5. The induction heating device according to claim 3, wherein said electrical insulation above said induction coil is adhered to said thin electrically conductive coating.

6. The induction heating device according to claim 5, wherein said electrical insulation is adhered to said induction coil.

7. The induction heating device according to claim 6, wherein said thermal insulation is adhered to said thin electrically conductive coating.

8. The induction heating device according to claim 1, wherein said thin electrically conductive coating no more than 100 μm thick.

9. The induction heating device according to claim 1, wherein said thin electrically conductive coating is less than 80 μm thick.

10. The induction heating device according to claim 1, wherein said thin electrically conductive coating is made from a material with an electrical resistance higher than that of copper.

11. The induction heating device according to claim 1, wherein said thin electrically conductive coating comprises graphite or aluminium.

12. The induction heating device according to claim 1, wherein said thin electrically conductive coating is connected in a high impedance manner with said grounding connection.

13. The induction heating device according to claim 1, wherein said thin electrically conductive coating has a surface area which is at least as large as a surface area of said heating coil.

14. The induction heating device according to claim 1, wherein said thin electrically conductive coating laterally projects over said induction coil.

15. The induction heating device according to claim 14, wherein said thin electrically conductive coating laterally projects over said induction coil by at least 10% of a diameter of said induction coil.

16. The induction heating device according to claim 1, wherein said thin electrically conductive coating has a shape of a spiral, a fork, or a star.

17. The induction heating device according to claim 1, wherein there is a thermal insulation above said induction coil and said thermal insulation is attached to said electrically conductive, thin coating.

18. The induction heating device according to claim 17, wherein said thermal insulation is adhered to said thin electrically conductive coating on an underside.

19. The induction heating device according to claim 1, wherein two thin electrically conductive coatings are provided in a spaced apart parallel manner.

20. The induction heating device according to claim 19, wherein said two thin electrically conductive coatings have at least one component between them.

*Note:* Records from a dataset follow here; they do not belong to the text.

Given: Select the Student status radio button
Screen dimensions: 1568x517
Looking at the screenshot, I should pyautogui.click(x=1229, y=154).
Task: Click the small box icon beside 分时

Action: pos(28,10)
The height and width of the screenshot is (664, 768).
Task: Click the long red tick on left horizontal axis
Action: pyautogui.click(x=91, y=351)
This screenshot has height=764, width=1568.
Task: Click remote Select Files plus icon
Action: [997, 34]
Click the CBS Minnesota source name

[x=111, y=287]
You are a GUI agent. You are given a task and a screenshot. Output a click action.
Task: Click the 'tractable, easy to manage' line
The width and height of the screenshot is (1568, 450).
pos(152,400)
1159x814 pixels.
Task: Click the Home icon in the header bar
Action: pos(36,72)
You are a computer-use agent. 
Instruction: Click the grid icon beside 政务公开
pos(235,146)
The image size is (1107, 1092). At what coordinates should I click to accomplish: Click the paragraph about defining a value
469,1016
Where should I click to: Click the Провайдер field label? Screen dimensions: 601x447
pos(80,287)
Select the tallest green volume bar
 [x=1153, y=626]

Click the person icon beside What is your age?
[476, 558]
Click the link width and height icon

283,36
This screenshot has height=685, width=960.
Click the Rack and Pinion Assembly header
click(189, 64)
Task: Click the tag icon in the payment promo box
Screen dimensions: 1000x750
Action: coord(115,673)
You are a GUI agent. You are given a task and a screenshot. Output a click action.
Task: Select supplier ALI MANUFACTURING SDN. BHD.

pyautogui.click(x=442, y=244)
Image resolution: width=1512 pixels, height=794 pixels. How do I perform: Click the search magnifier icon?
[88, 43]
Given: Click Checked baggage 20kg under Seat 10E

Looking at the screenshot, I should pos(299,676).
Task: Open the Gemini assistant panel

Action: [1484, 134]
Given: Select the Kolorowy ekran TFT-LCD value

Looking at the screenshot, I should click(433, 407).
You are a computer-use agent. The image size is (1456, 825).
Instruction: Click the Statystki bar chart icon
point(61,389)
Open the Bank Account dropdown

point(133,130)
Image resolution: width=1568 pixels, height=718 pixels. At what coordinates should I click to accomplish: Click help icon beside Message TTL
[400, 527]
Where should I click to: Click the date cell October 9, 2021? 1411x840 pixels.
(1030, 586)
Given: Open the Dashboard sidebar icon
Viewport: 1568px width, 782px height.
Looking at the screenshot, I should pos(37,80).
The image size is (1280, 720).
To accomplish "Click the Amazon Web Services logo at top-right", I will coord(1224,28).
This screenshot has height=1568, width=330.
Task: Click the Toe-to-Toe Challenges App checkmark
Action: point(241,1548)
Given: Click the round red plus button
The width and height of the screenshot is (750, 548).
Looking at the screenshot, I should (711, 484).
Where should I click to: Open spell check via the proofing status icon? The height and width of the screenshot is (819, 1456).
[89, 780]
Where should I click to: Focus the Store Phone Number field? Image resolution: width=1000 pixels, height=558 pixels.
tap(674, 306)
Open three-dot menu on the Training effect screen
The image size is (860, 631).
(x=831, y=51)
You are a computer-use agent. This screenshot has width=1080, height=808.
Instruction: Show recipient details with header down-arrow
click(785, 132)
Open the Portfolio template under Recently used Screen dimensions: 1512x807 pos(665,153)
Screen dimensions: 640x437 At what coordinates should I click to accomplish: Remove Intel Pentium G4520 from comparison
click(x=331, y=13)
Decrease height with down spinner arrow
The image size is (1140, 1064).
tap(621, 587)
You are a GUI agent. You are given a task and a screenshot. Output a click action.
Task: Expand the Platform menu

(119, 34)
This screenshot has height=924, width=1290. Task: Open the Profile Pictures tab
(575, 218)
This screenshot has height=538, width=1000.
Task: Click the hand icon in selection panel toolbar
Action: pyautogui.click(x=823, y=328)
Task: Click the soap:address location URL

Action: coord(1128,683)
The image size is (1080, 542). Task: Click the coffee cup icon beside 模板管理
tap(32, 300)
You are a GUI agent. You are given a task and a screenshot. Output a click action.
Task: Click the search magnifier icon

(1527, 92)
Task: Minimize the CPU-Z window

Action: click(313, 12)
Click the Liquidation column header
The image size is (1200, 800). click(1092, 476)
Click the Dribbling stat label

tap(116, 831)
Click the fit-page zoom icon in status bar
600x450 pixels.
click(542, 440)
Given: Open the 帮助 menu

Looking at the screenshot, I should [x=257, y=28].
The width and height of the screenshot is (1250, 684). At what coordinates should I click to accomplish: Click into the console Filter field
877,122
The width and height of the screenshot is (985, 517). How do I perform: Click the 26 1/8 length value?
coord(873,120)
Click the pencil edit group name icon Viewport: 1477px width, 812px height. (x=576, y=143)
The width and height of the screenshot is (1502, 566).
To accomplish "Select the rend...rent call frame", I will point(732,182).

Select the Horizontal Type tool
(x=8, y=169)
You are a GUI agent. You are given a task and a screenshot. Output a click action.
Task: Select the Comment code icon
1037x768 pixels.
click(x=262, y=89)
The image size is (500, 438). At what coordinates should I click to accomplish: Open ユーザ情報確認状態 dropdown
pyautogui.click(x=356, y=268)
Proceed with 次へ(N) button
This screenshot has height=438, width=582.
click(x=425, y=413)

21. An induction hob comprising a:

support plate forming a hob plate; and

an induction heating device positioned below said support plate wherein the induction heating device comprises an induction coil and a thin electrically conductive coating attached to said induction coil wherein said conductive coating is connected to an electrical ground.

22. The induction hob according to claim 21, wherein said thin electrically conductive coating is positioned parallel to said support plate and positioned between said induction coil and said support plate, wherein further said thin electrically conductive coating is not in contact with said support plate.

23. The induction hob according to claim 22, wherein said support plate is a glass ceramic plate.

24. The induction hob according to claim 21, wherein said induction heating device is positioned onto an underside of said support plate and electrical insulation is positioned between said induction heating device and said support plate.

25. The induction hob according to claim 21, wherein said induction heating device is positioned onto an underside of said support plate and thermal insulation is positioned between said induction heating device and said support plate.